Dirty Mind é um jogo sobre os meios mínimos: o
de um curto registo sonoro de uma voz emitida em looping através de uma coluna de som e o
de uma persiana vermelha em pvc. Mais seria de facto menos nesta obra de
inspiração minimal cujo efeito reside tão simplesmente na repetição sonora das frases
que lhe reforça o centripetismo do espaço e o efeito de contracção do espectador, e ao
qual se vem associar uma persiana vermelha que se entreabre ligeiramente como que
permitindo uma brecha para um olhar. Colocados estes media em contraposição no espaço,
a nossa posição é a própria de uma instalação, a do meio. Aqui vemos a linha
de transparência da persiana e compreendemos que não está ali para nos servir, mas para
sermos objecto do nosso próprio papel. Não funciona como uma janela ou fechadura de uma
porta, a sua abertura é espectral, dobra-se na nossa direcção e apanha-nos.

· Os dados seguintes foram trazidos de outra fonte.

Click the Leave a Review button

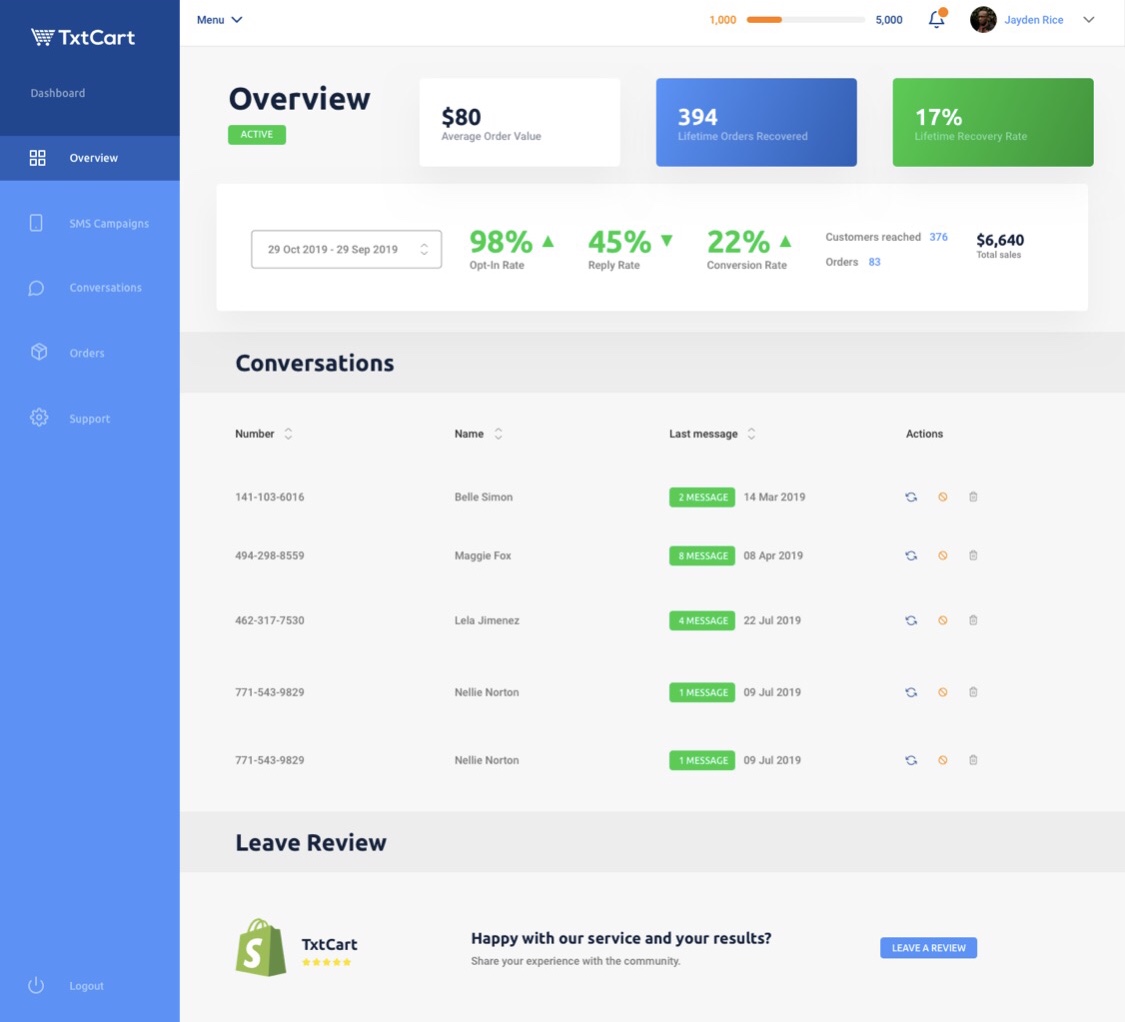928,947
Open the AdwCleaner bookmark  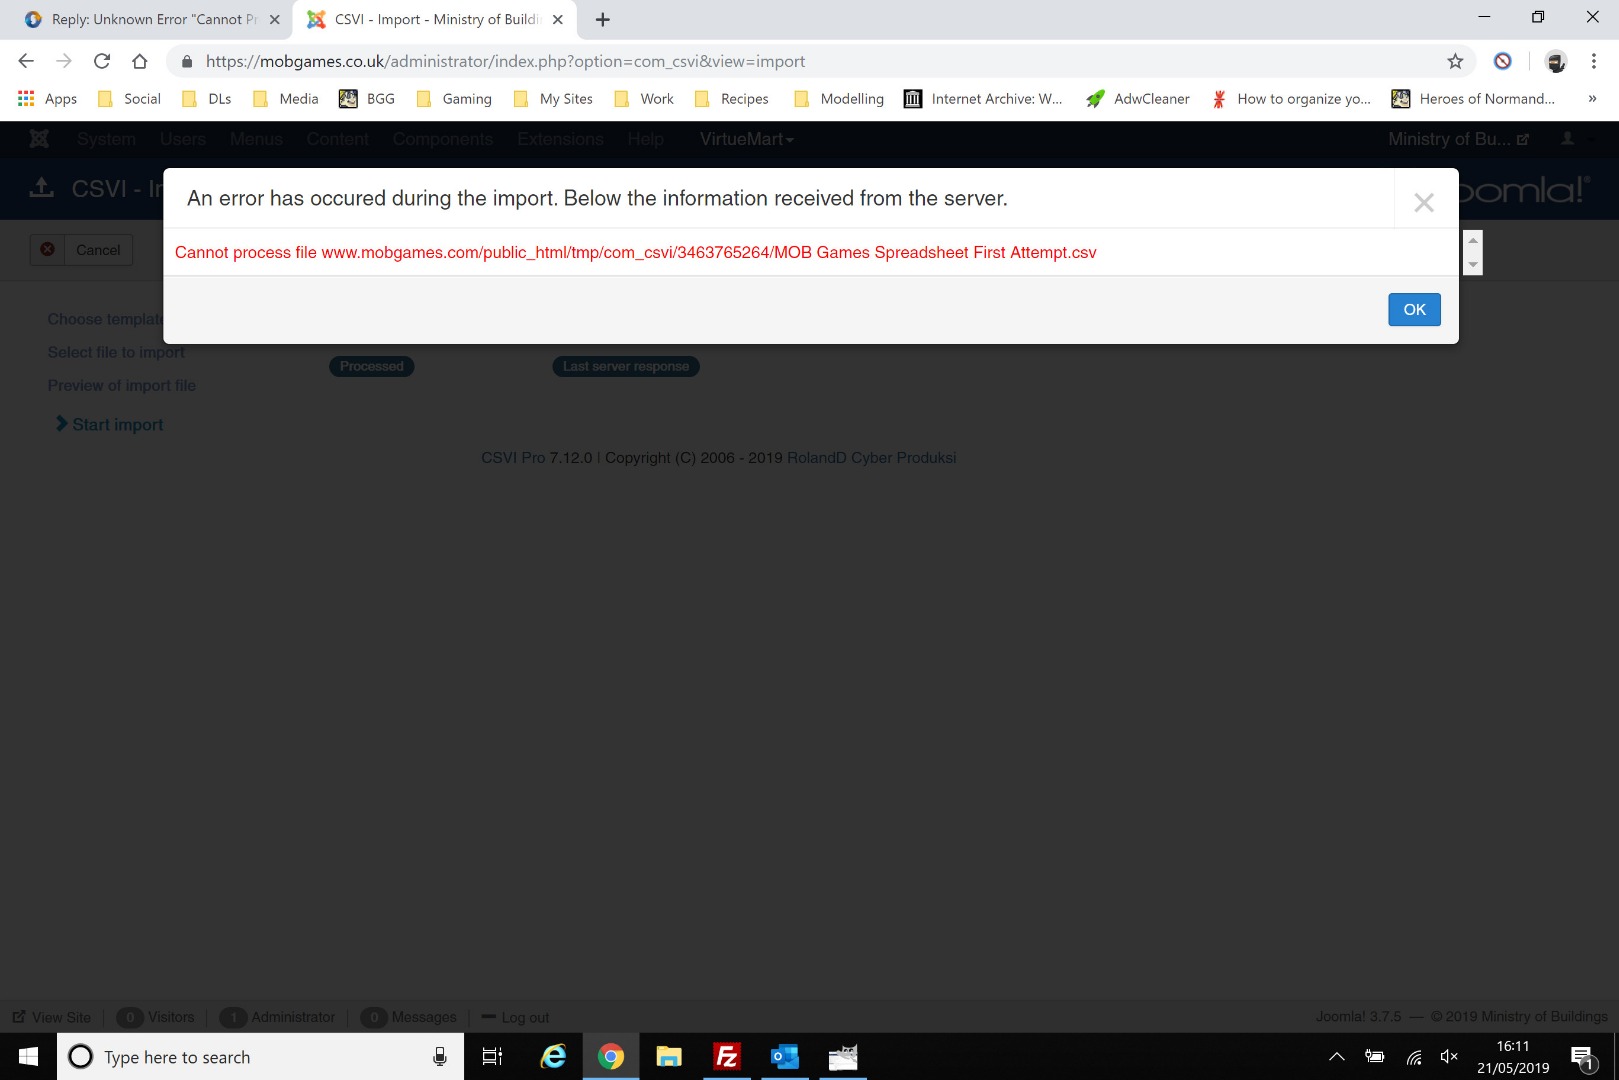1138,99
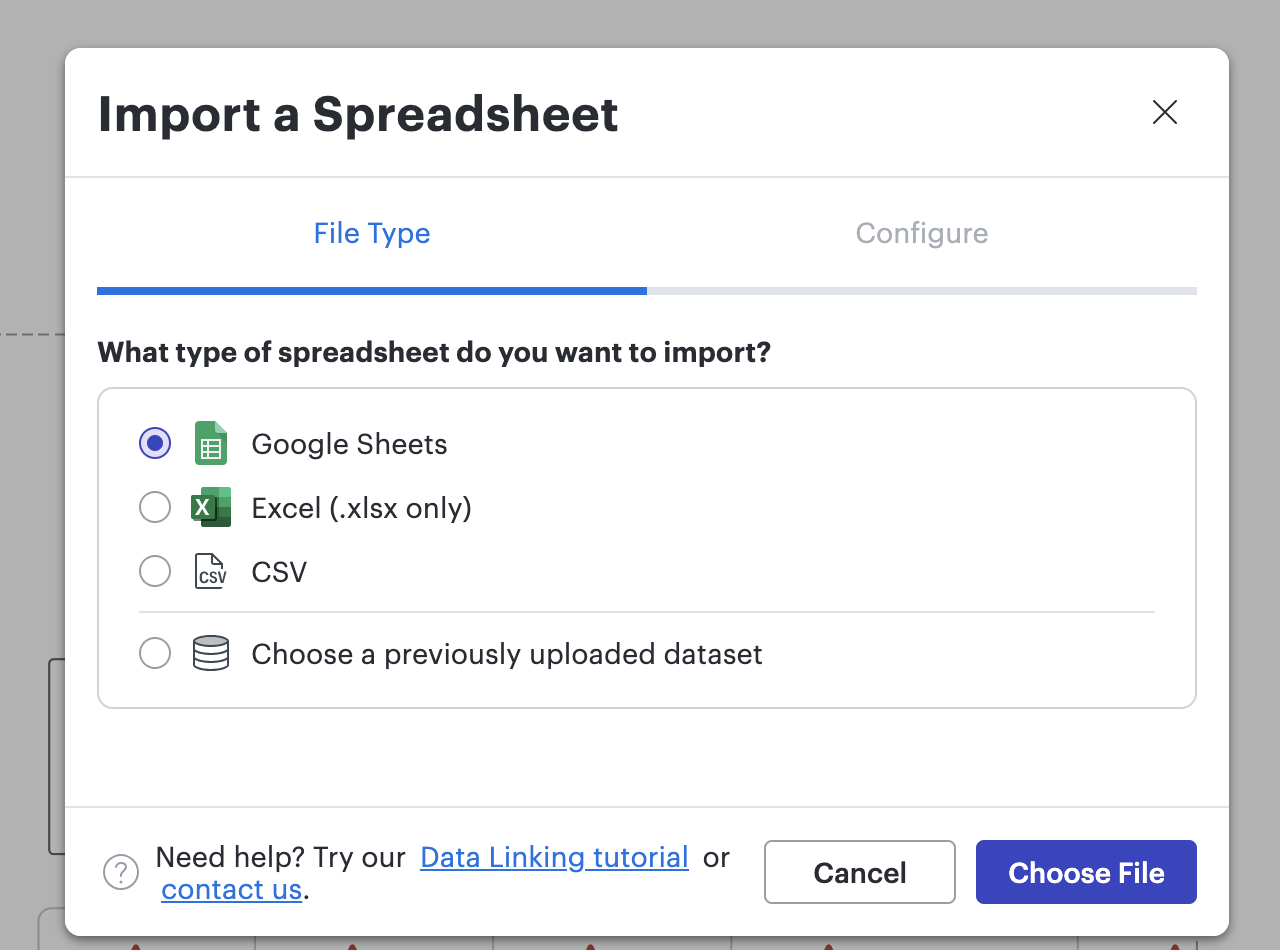Switch to the Configure tab
The image size is (1280, 950).
click(921, 233)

Apanha-nos na inquietude de estarmos a ser observados, de a obra nos
devolver essa posição milenar que com ela mantivémos, de nos vermos confrontados com a
descrição de um comportamento que é muitas vezes o nosso enquanto espectadores, de
sentirmos afinal neste zigue-zague uma «falta de espaço»- expressão paradoxal de uma
sensação que aqui não nasce porém das condições espaciais apresentadas mas do facto
da nossa posição ser instabilizada e de nos sentirmos em causa, interrogados.

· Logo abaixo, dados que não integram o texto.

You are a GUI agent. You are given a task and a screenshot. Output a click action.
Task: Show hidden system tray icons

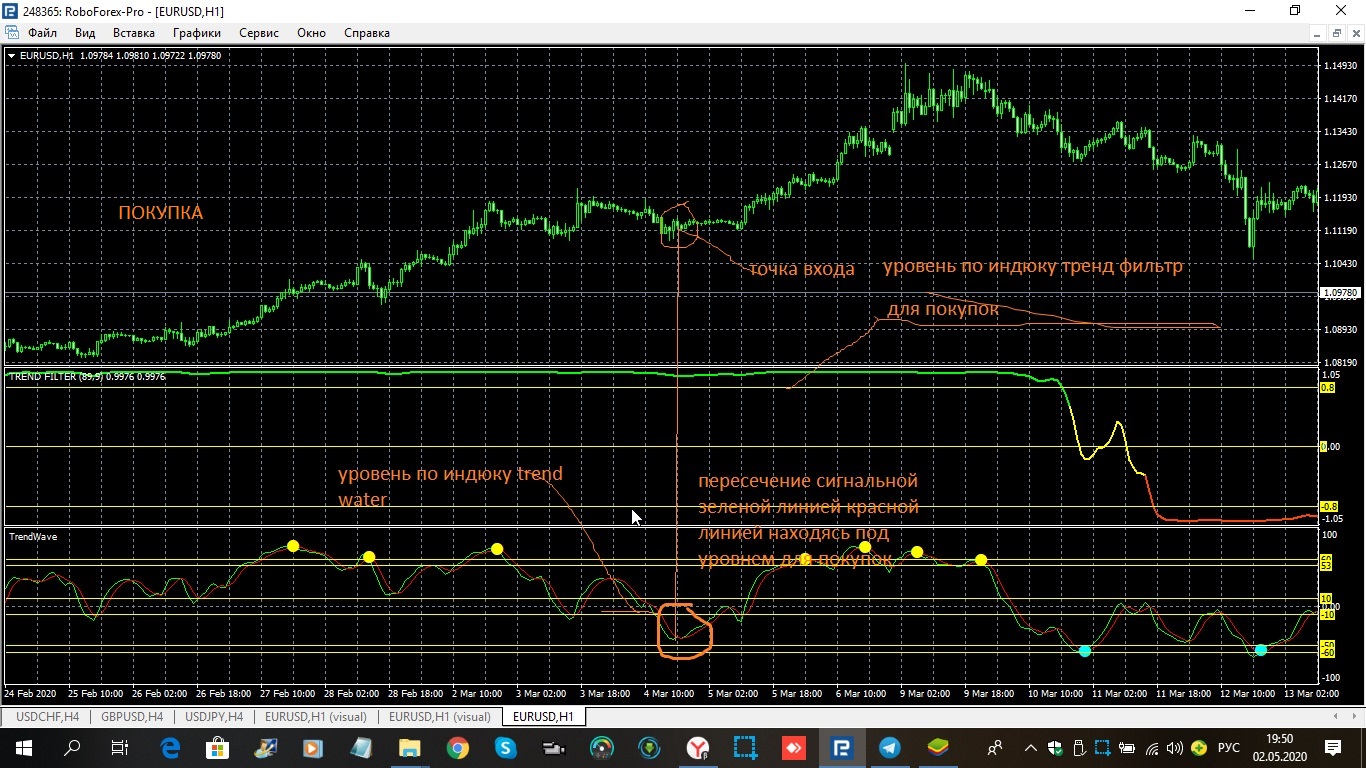(1031, 747)
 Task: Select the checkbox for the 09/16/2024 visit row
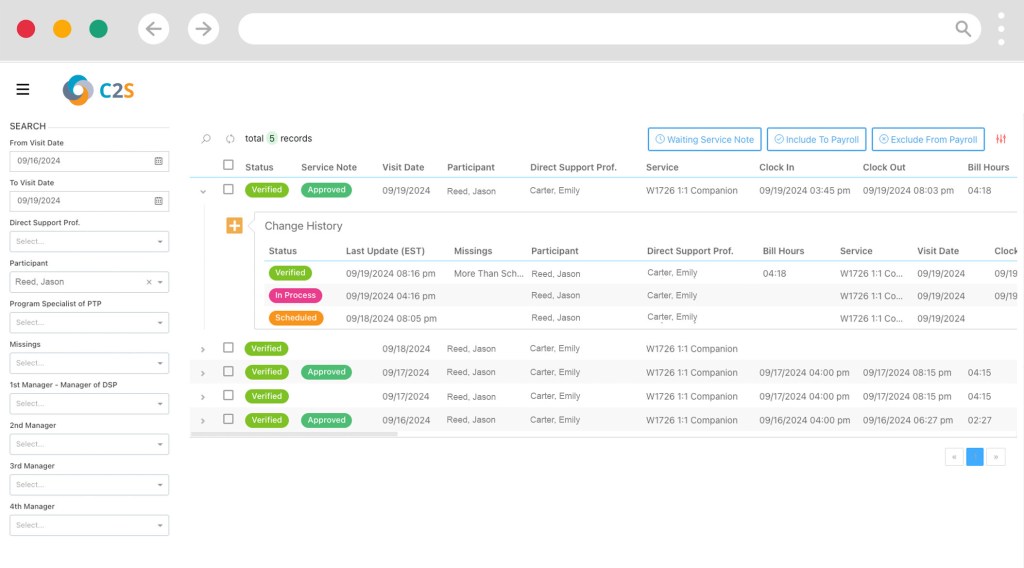[x=228, y=420]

«Falta de espaço» é sobretudo o reenvio moderno do espectador para uma outra
condição, a da instrospecção quase espectral, e para, afinal, a própria experiência
de se ser espectador. Em causa a recepção estética própria àquele que, como a
voz denuncia, entra, aproxima-se, sai e desaparece. Atarefado, induzido pela pressa de
tudo ver, pelo hábito de ser sujeito distraído.

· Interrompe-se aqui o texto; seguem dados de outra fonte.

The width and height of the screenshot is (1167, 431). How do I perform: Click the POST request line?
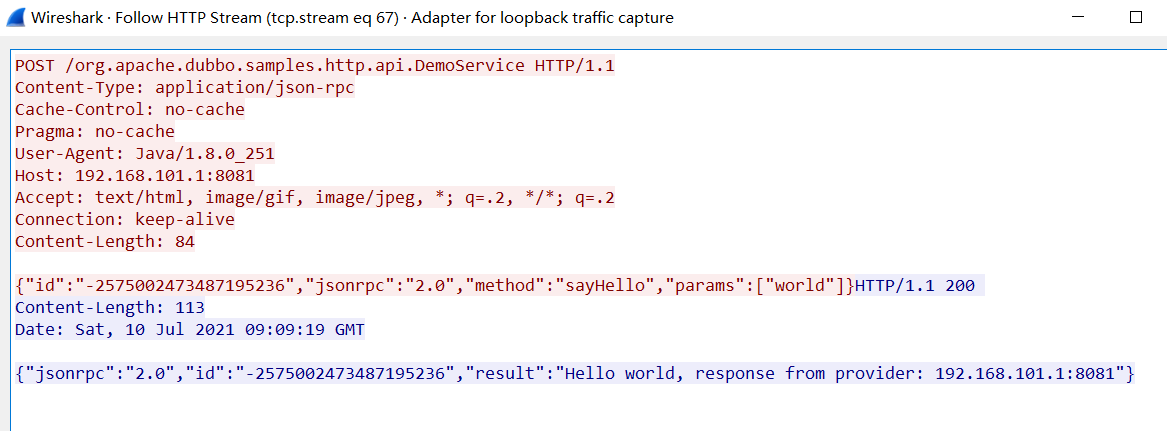tap(314, 66)
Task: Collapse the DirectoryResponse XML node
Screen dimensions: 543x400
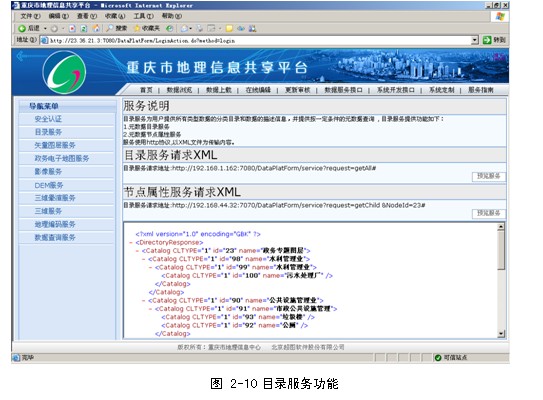Action: (131, 242)
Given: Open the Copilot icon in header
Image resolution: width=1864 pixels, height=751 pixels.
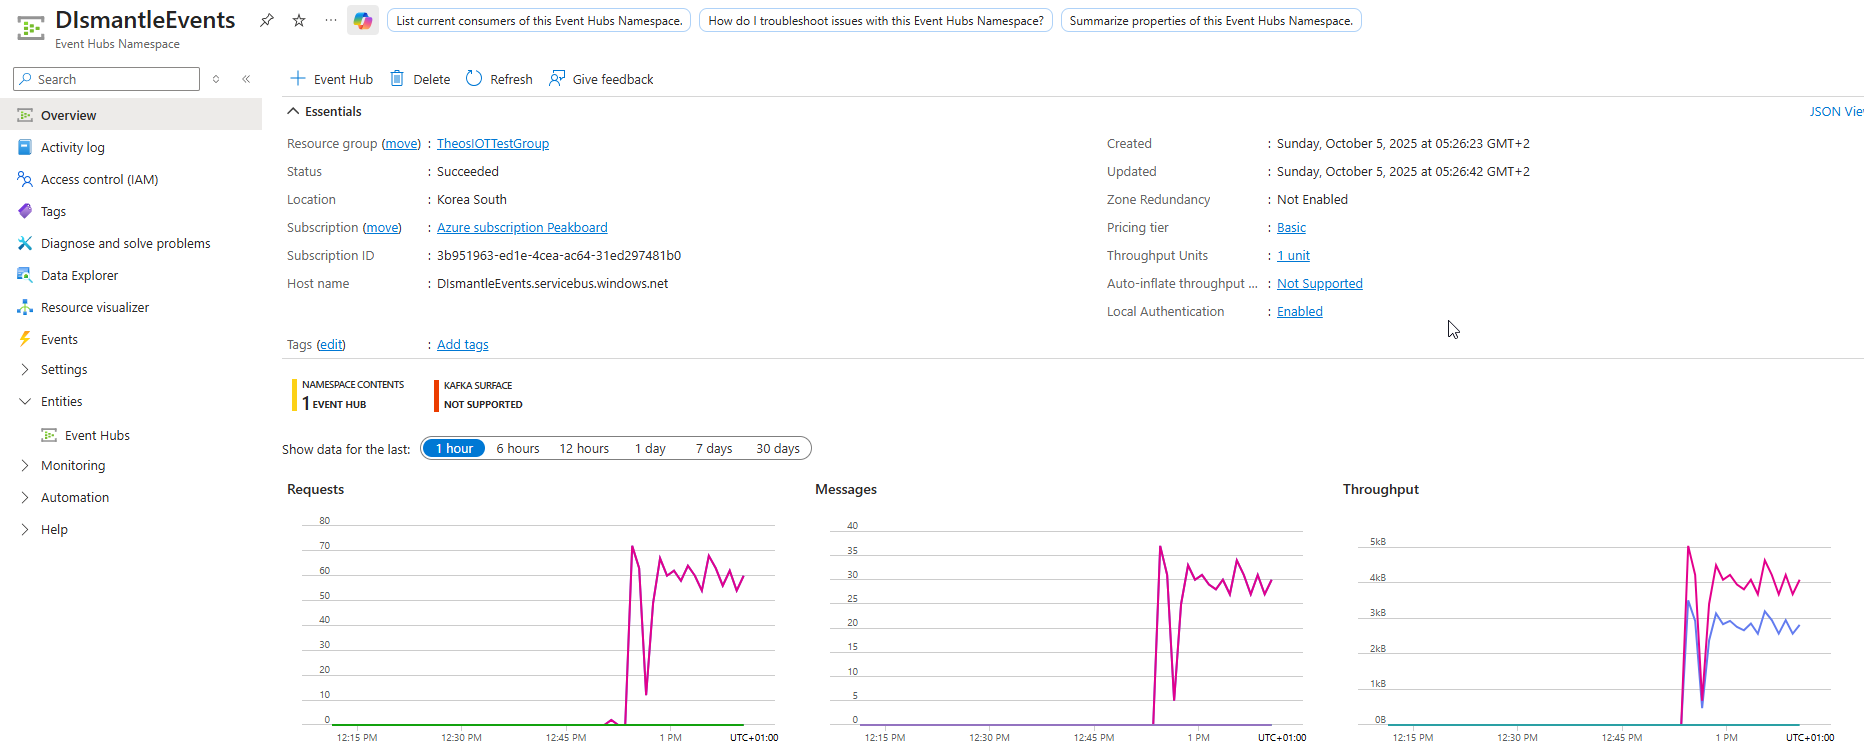Looking at the screenshot, I should pos(362,20).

A designação Dirty Mind associar-se-á aqui
também aos hábitos voyeuristas do homem moderno compactado
nas multidões da cidade mas diferido das experiências dos
outros, e por vezes das suas. A esse olhar multidireccional,
quase sempre cativo das máquinas e dos equipamentos da imagem,
se vem dar aqui resposta através da inacessibilidade e total
ausência de imagens exteriores, até porque o equipamento ou
não funciona como seria devido, como é o caso da persiana,
ou, como é o caso do registo sonoro, reitera incansavelmente
o próprio acto de ver do «vigilante», aprisionando-o em jeito
de Medusa nas suas próprias armas. «Dirty Mind» é por
isso e antes de mais uma acusação, mas que aqui servirá também
o ofício de ser um veículo para uma punição.